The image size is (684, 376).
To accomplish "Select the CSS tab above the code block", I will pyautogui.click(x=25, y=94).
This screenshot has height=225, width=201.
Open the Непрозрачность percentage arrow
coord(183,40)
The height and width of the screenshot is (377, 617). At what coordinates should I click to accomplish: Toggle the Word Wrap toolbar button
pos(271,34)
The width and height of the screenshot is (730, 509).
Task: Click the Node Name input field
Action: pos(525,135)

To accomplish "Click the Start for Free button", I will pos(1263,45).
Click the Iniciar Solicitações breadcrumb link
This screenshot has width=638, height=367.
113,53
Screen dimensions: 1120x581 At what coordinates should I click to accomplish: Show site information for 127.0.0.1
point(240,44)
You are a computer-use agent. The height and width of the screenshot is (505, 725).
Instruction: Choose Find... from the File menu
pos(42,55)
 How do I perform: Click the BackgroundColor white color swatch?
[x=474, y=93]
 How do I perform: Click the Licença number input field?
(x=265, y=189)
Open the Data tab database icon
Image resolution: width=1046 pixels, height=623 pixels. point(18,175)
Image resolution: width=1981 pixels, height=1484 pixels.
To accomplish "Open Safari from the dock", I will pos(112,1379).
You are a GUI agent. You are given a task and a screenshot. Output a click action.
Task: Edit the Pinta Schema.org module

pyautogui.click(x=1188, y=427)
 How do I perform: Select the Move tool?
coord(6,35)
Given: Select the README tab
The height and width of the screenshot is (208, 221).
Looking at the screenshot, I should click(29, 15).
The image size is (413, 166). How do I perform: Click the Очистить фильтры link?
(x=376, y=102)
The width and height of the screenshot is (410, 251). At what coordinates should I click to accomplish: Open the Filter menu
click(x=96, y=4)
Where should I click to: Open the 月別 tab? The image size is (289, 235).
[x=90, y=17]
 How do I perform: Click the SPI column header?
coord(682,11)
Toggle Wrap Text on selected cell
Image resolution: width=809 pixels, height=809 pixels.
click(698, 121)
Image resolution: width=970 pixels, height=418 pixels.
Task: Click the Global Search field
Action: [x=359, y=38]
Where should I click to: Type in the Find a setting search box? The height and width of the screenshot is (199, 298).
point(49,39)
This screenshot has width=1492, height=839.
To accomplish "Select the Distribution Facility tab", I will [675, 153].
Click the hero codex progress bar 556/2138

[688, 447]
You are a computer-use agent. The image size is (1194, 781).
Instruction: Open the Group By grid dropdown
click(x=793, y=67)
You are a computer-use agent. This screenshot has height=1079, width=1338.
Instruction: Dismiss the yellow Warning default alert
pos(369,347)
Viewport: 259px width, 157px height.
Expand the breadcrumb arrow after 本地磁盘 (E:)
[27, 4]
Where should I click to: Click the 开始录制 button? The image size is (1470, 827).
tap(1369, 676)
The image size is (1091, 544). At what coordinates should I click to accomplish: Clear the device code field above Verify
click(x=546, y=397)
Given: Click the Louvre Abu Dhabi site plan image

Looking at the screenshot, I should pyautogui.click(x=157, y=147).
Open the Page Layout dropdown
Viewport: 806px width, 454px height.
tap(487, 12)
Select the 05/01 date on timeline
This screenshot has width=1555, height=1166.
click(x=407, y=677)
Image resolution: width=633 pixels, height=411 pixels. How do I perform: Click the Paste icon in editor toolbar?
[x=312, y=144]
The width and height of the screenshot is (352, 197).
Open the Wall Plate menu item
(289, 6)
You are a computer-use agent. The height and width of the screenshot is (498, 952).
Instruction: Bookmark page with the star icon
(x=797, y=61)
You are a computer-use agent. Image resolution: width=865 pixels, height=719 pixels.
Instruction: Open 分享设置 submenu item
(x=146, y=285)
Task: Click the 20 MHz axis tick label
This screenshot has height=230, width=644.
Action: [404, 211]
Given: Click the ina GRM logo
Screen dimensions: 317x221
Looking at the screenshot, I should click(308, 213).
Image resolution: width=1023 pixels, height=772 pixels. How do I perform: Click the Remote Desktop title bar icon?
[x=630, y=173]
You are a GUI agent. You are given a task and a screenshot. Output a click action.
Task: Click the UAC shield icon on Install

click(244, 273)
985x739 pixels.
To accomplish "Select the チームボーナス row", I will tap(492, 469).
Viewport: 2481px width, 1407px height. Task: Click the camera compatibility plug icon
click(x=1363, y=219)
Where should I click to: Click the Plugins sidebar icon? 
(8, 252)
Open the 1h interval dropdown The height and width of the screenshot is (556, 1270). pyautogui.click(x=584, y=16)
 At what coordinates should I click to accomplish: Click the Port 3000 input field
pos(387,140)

========================================================================

DESCRIPCIÓN DEL EJERCICIO: Edita los registros desde el comienzo hasta la línea que contiene "Looking at the screenshot, I should click(29, 15).", ambas incluidas, y cambia "Word Wrap" por "Line Wrap" sin tocar nada más.

TAREA RESUELTA:
The image size is (684, 376).
To accomplish "Select the CSS tab above the code block", I will pyautogui.click(x=25, y=94).
This screenshot has height=225, width=201.
Open the Непрозрачность percentage arrow
coord(183,40)
The height and width of the screenshot is (377, 617). At what coordinates should I click to accomplish: Toggle the Line Wrap toolbar button
pos(271,34)
The width and height of the screenshot is (730, 509).
Task: Click the Node Name input field
Action: pos(525,135)

To accomplish "Click the Start for Free button", I will pos(1263,45).
Click the Iniciar Solicitações breadcrumb link
This screenshot has width=638, height=367.
113,53
Screen dimensions: 1120x581 At what coordinates should I click to accomplish: Show site information for 127.0.0.1
point(240,44)
You are a computer-use agent. The height and width of the screenshot is (505, 725).
Instruction: Choose Find... from the File menu
pos(42,55)
 How do I perform: Click the BackgroundColor white color swatch?
[x=474, y=93]
 How do I perform: Click the Licença number input field?
(x=265, y=189)
Open the Data tab database icon
Image resolution: width=1046 pixels, height=623 pixels. point(18,175)
Image resolution: width=1981 pixels, height=1484 pixels.
To accomplish "Open Safari from the dock", I will pos(112,1379).
You are a GUI agent. You are given a task and a screenshot. Output a click action.
Task: Edit the Pinta Schema.org module

pyautogui.click(x=1188, y=427)
 How do I perform: Select the Move tool?
coord(6,35)
Given: Select the README tab
The height and width of the screenshot is (208, 221).
Looking at the screenshot, I should click(29, 15).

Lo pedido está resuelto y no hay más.